I piani dati illimitati uccidono i servizi mobili? Negli USA pongono rimedio

Quando ci fu il lancio dell’iPhone negli USA e gli operatori americani offrirono piani dati illimitati molti, compreso me, videro la cosa come un passo verso il futuro. Offrire all’utente un tetto indefinito per navigare in un dispositivo sembrava la scelta più appropriata per far esplodere l’uso della rete e dei servizi ad essa allegati.

Un sogno che probabilmente un giorno tornerà, ma al momento si infrange su uno scoglio per nulla piccolo: l’infrastruttura. La rete è come un treno: viaggia veloce ma ha un numero di posti limitati. Se su questo treno si fanno salire moltissime persone i servizi si bloccano: il vagone bar diventa inservibile, i bagni si intasano e scendere e salire dal treno diventa un’impresa lentissima.

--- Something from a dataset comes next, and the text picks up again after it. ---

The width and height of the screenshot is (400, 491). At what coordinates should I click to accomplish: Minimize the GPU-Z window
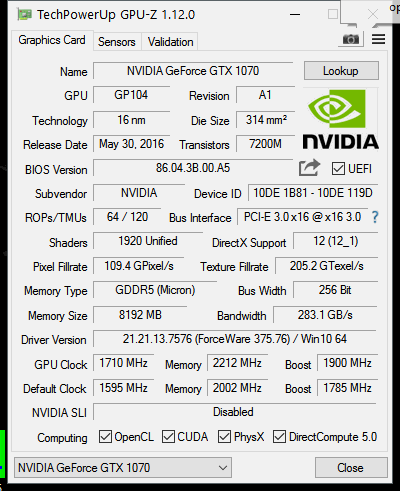coord(295,15)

Un esempio che calza con le reti dati: al momento le infrastrutture non permettono l’abbattimento delle soglie a favore dell’illimitato. Non porre freni non fa altro che far intasare i servizi bloccandone l’uso. Ne è un esempio FaceTime, videochat di ottima qualità di Apple. Al momento il servizio è offerto solo sotto rete WiFi per non intasare le reti 3G. Un altro esempio è il VoIP, spesso limitato dagli operatori per non intasare le reti e farlo diventare inservibile. Oppure pensiamo al semplice aggiornamento delle app di iOS, al momento limitato alle sole applicazioni che non superino i 20 MB di grandezza.

Così, mentre i nostri operatori erano considerati primitivi con dei limiti alle soglie dati mensili, gli operatori americani si sono accorti che questo andamento cauto in realtà è giusto. Negli Stati Uniti, infatti, al momento non esistono più piani di dati illimitati. Una scelta resa necessaria dal fatto che nelle grosse città la navigazione 3G diventa sempre più lenta. La tendenza ora è offrire una soglia massima, con la promessa di aumentarla nei prossimi anni quando le infrastrutture miglioreranno.

Il futuro non sarà, quindi, l’illimitato, ma il limitato con coerenza. Avremo piani dati sempre più generosi diretti verso una banda in grado di reggere tutti, far fruire i servizi e attuare la gestione di autostrade funzionali ed ordinate in grado di permettere l’accesso e la percorrenza a tutti. In fondo, se ci pensiamo, pochi superano 1 GB di navigazione mensile collegandosi solo dai dispositivi mobili e non usando questi come modem per i computer. Una tendenza che dovrà essere modificata con nuove tecnologie di connessione e una rete più potente. Ma di questo ne parleremo quando sarà alle porte.

3 Comments

  1. Sai che stai dicendo una cavolata ? … Se c’è una cella dati ogni 1000 utente è un conto, se la stessa cella dati deve servire 5000 utente è un altro … In oltre non contiamo in fatto che dipende dal collegamento ai nodi delle torri … Basta mettere più celle per tot di utenza e fare delle dorsali in fibra dedicate alle soli torri ….

  2. Pochi superano un giga al mese di consumo?! Ma se basta caricare due tre foto su instagram, guardare un tumblr, oltre a un uso normale, e la banda si consuma in “un men che non si dica”..non parliamo se poi uno ha l’ardire di ascoltare un po’ di radio in streaming. Consideriamo poi che adesso si va sempre più verso uno storace sul cloud e che servizi come iTunes match la prosciugheranno la banda, non credo proprio che 250 MB alla settimana siano sufficienti.
    Mi lascia perplesso anche l’affermazione secondo la quale i nostri operatori abbiano limitato la banda per una sorta di lungimiranza alla quale ora anche gli americani si adeguano..credo più a una sorta di lucro crescente (vedi soprattutto Vodafone, che tra l’altro ha limitato la banda ma non il costo dell’offerta). Le grandi città italiane non sono ancora congestionate come quelle americane, e l’LTE è già alle porte.